Hanakan

Hit Points

2

Speed

40 ft., climb 20 ft.

Source

Alien Archive 3 pg. 48

Like many native creatures of the Ash’Akan system in the Vast, the hanakans developed magical skills early in their evolution. Unlike most creatures, however, they eventually attained sapience, and as their minds and bodies grew more complex, they embraced magic to help tame their world, just as many humanoids relied on tools and technology. The hanakans’ mastery of magic allowed them to construct vast cities and megastructures, communicate over large distances, and produce whatever goods they needed.

With their history and society steeped in magic, most hanakans learn the basics of spellcasting just as human children learn to operate technological devices. Their culture considers electricity anathema, and hanakans shun the electronic devices that most other sapient races depend on, instead meeting the needs of a complex modern society with magic and various hybrid devices. While nothing explicitly forbids hanakans from operating computers or wielding technological weapons, they view it with the same distaste most races reserve for necromancy.

### Material provided
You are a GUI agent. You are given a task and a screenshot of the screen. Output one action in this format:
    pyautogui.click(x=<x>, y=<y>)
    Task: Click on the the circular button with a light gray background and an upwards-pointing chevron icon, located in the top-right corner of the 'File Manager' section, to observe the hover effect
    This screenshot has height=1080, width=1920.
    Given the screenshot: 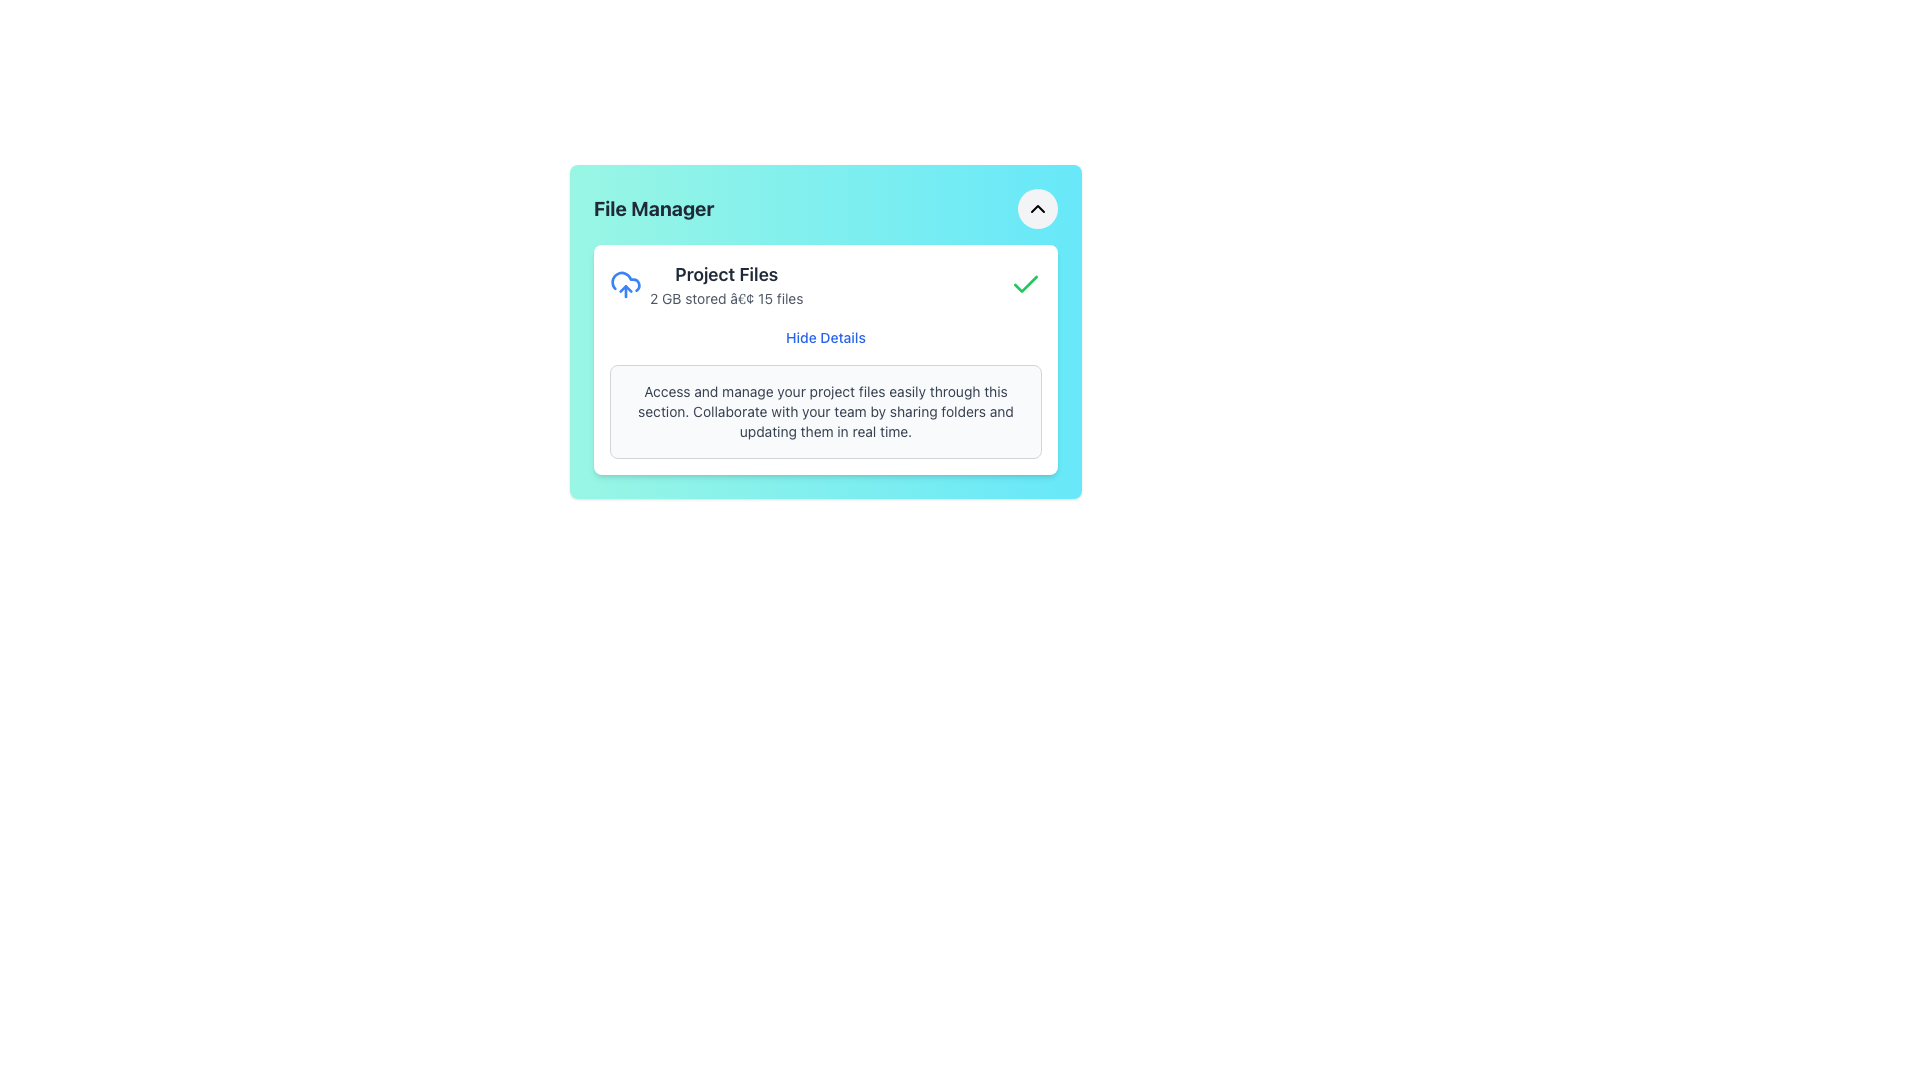 What is the action you would take?
    pyautogui.click(x=1037, y=208)
    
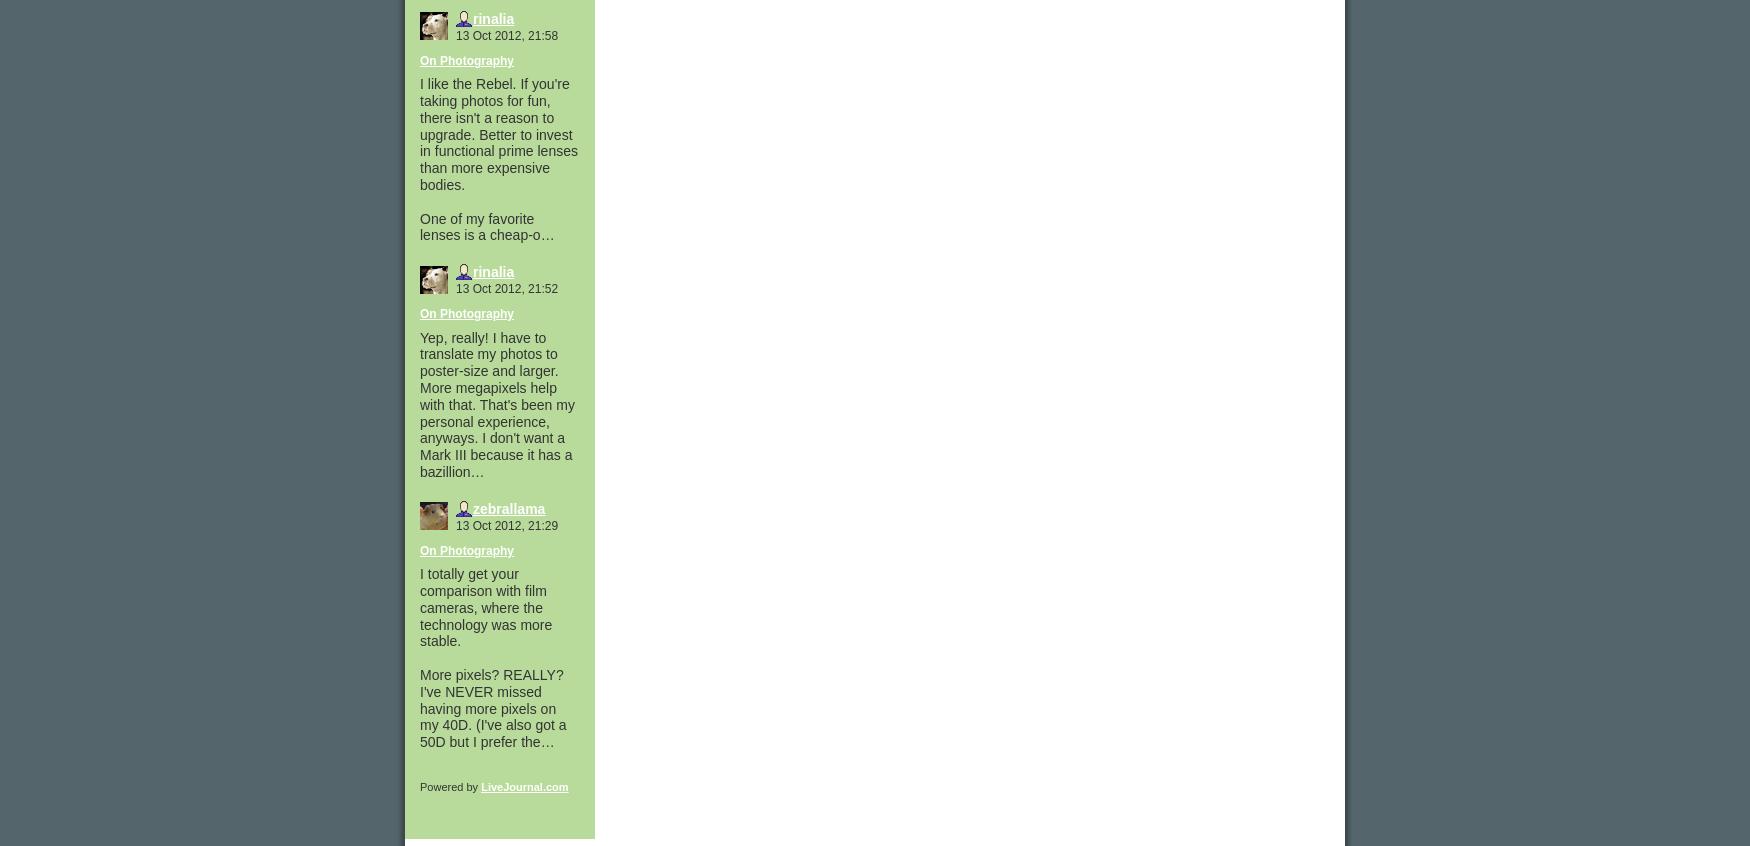 Image resolution: width=1750 pixels, height=846 pixels. I want to click on 'zebrallama', so click(508, 508).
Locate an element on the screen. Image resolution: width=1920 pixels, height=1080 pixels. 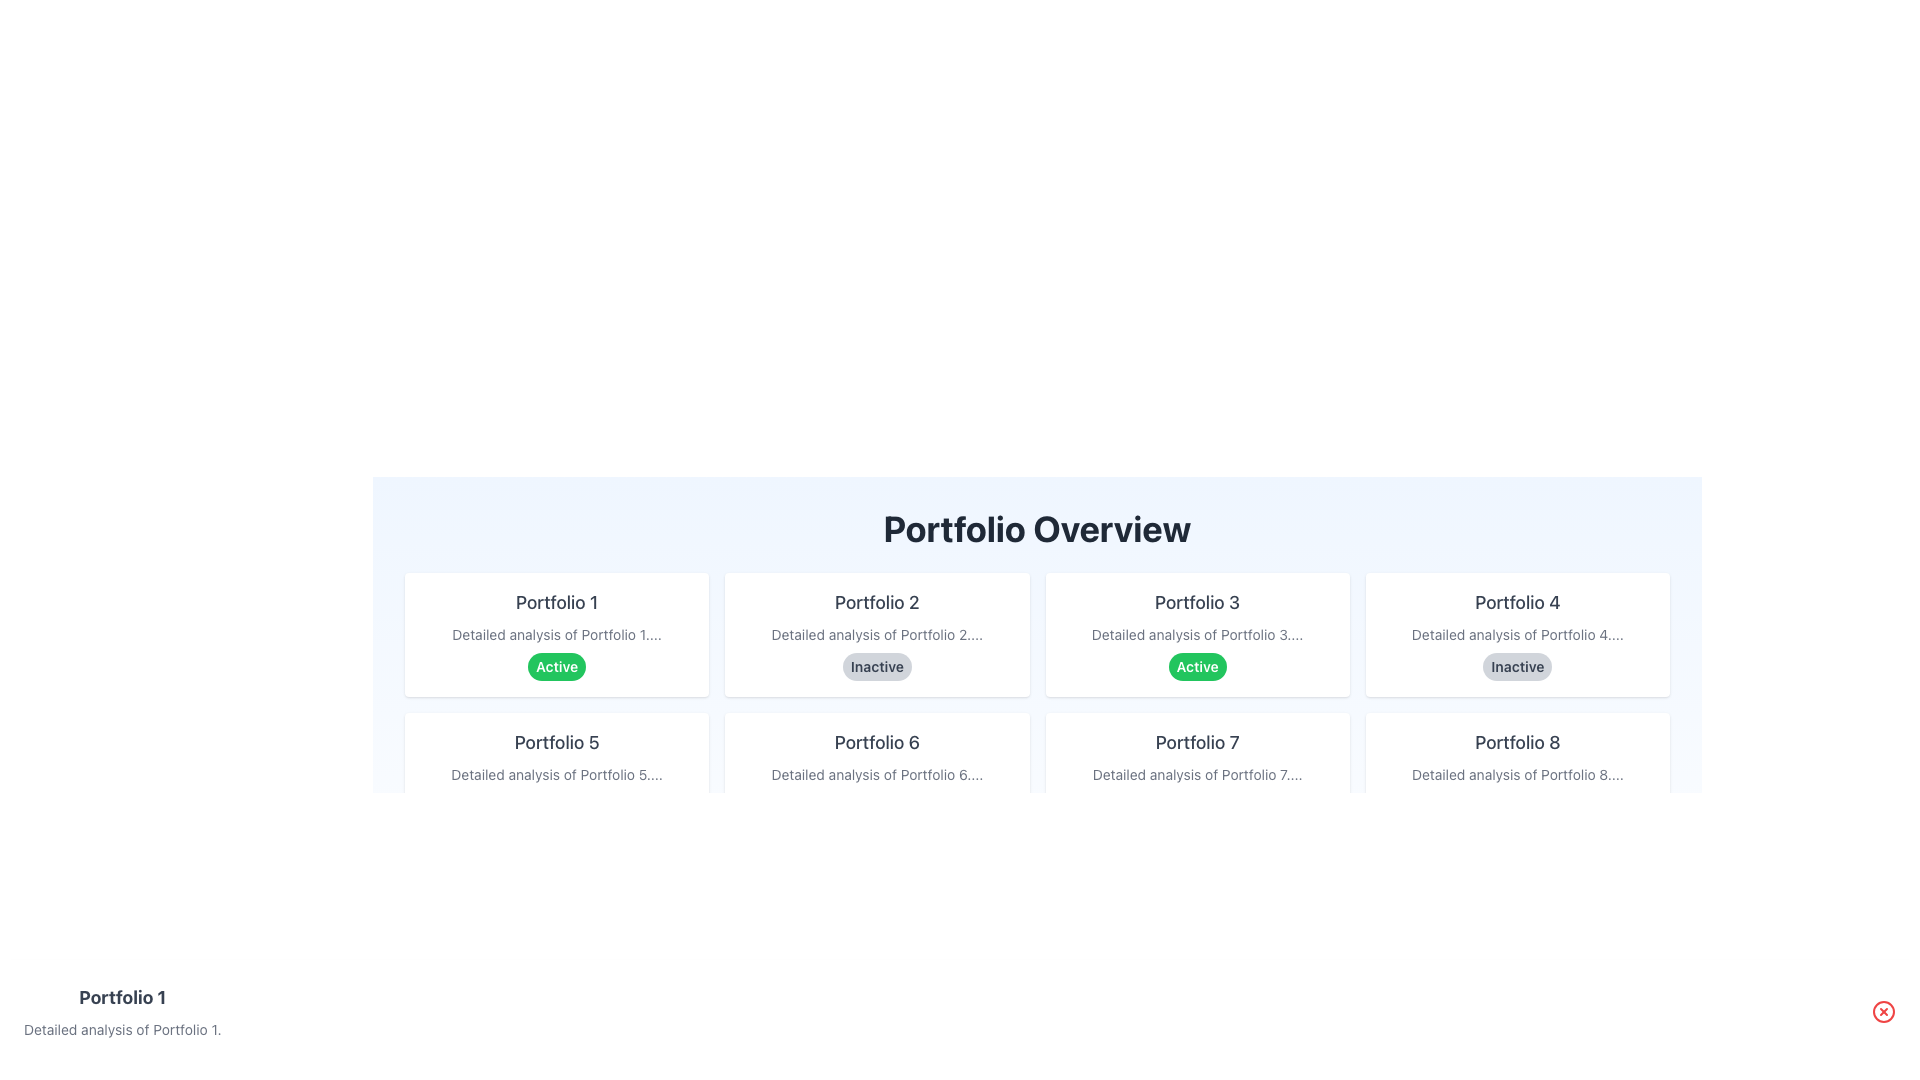
the informative text block representing 'Portfolio 1' which contains the title 'Portfolio 1' and subtitle 'Detailed analysis of Portfolio 1.' is located at coordinates (121, 1011).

### Task
Please copy the entire hanakan entry without any changes. This material comes from a separate source.

### Task result
Hanakan

Hit Points

2

Speed

40 ft., climb 20 ft.

Source

Alien Archive 3 pg. 48

Like many native creatures of the Ash’Akan system in the Vast, the hanakans developed magical skills early in their evolution. Unlike most creatures, however, they eventually attained sapience, and as their minds and bodies grew more complex, they embraced magic to help tame their world, just as many humanoids relied on tools and technology. The hanakans’ mastery of magic allowed them to construct vast cities and megastructures, communicate over large distances, and produce whatever goods they needed.

With their history and society steeped in magic, most hanakans learn the basics of spellcasting just as human children learn to operate technological devices. Their culture considers electricity anathema, and hanakans shun the electronic devices that most other sapient races depend on, instead meeting the needs of a complex modern society with magic and various hybrid devices. While nothing explicitly forbids hanakans from operating computers or wielding technological weapons, they view it with the same distaste most races reserve for necromancy.